→ WHAT YOU NEED TO DO
Quote everything from the start of the records down to the line containing "The image size is (1345, 1021). 501,134", including that line.

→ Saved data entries
= = =
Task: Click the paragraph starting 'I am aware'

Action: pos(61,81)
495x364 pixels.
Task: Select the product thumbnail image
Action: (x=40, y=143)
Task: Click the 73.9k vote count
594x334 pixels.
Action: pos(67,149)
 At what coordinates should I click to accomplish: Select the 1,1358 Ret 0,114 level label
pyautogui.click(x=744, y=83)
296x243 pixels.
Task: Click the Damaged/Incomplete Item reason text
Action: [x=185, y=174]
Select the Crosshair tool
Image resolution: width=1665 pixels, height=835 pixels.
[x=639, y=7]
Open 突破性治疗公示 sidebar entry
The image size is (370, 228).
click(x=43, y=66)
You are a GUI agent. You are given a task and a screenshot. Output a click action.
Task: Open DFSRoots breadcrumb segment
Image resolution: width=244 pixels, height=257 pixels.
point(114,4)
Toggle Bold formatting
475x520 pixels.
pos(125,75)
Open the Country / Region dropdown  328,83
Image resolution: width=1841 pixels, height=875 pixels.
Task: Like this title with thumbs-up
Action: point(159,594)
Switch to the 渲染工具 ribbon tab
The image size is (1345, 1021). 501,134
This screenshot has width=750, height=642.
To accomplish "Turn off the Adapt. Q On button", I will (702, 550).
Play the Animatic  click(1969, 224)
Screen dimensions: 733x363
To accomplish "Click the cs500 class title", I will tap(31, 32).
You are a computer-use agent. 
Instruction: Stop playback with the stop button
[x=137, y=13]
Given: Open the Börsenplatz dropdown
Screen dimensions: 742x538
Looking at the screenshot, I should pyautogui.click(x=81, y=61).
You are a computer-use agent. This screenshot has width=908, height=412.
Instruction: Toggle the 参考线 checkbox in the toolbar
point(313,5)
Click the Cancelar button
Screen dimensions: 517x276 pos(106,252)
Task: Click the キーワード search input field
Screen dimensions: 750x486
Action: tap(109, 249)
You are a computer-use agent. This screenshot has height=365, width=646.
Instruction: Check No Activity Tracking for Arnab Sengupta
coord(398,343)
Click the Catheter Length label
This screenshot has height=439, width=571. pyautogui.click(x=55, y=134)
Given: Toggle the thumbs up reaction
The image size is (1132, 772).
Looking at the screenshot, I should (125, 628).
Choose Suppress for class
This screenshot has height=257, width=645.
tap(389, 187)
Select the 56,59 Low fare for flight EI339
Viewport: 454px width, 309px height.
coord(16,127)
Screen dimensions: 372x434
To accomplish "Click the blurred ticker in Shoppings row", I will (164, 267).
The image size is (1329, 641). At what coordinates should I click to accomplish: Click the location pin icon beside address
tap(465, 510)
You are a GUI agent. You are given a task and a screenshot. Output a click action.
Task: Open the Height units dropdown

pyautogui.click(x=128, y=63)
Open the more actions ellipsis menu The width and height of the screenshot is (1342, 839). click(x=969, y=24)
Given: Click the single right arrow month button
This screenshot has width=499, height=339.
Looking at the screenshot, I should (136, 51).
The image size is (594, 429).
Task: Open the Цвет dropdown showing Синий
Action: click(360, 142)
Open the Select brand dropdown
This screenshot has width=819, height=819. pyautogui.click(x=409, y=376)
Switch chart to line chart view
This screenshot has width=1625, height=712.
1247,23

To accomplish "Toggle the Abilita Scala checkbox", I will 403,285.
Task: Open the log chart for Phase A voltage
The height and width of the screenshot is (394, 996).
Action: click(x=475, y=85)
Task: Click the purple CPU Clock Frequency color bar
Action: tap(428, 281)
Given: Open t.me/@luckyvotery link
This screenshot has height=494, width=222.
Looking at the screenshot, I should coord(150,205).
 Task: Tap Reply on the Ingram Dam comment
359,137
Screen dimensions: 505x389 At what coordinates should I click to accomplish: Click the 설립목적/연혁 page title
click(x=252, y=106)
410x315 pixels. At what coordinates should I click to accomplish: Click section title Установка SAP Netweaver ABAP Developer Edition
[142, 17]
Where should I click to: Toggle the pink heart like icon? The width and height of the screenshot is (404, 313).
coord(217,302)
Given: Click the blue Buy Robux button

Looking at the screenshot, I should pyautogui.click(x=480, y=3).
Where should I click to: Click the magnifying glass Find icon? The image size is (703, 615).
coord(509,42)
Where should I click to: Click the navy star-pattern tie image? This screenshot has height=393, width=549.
= = =
→ ANSWER TO THIS EXERCISE
Task: Click the paragraph starting 'I am aware'

Action: pos(61,81)
495x364 pixels.
Task: Select the product thumbnail image
Action: (x=40, y=143)
Task: Click the 73.9k vote count
594x334 pixels.
Action: pos(67,149)
 At what coordinates should I click to accomplish: Select the 1,1358 Ret 0,114 level label
pyautogui.click(x=744, y=83)
296x243 pixels.
Task: Click the Damaged/Incomplete Item reason text
Action: [x=185, y=174]
Select the Crosshair tool
Image resolution: width=1665 pixels, height=835 pixels.
[x=639, y=7]
Open 突破性治疗公示 sidebar entry
The image size is (370, 228).
click(x=43, y=66)
You are a GUI agent. You are given a task and a screenshot. Output a click action.
Task: Open DFSRoots breadcrumb segment
Image resolution: width=244 pixels, height=257 pixels.
point(114,4)
Toggle Bold formatting
475x520 pixels.
pos(125,75)
Open the Country / Region dropdown  328,83
Image resolution: width=1841 pixels, height=875 pixels.
Task: Like this title with thumbs-up
Action: point(159,594)
Switch to the 渲染工具 ribbon tab
The image size is (1345, 1021). 501,134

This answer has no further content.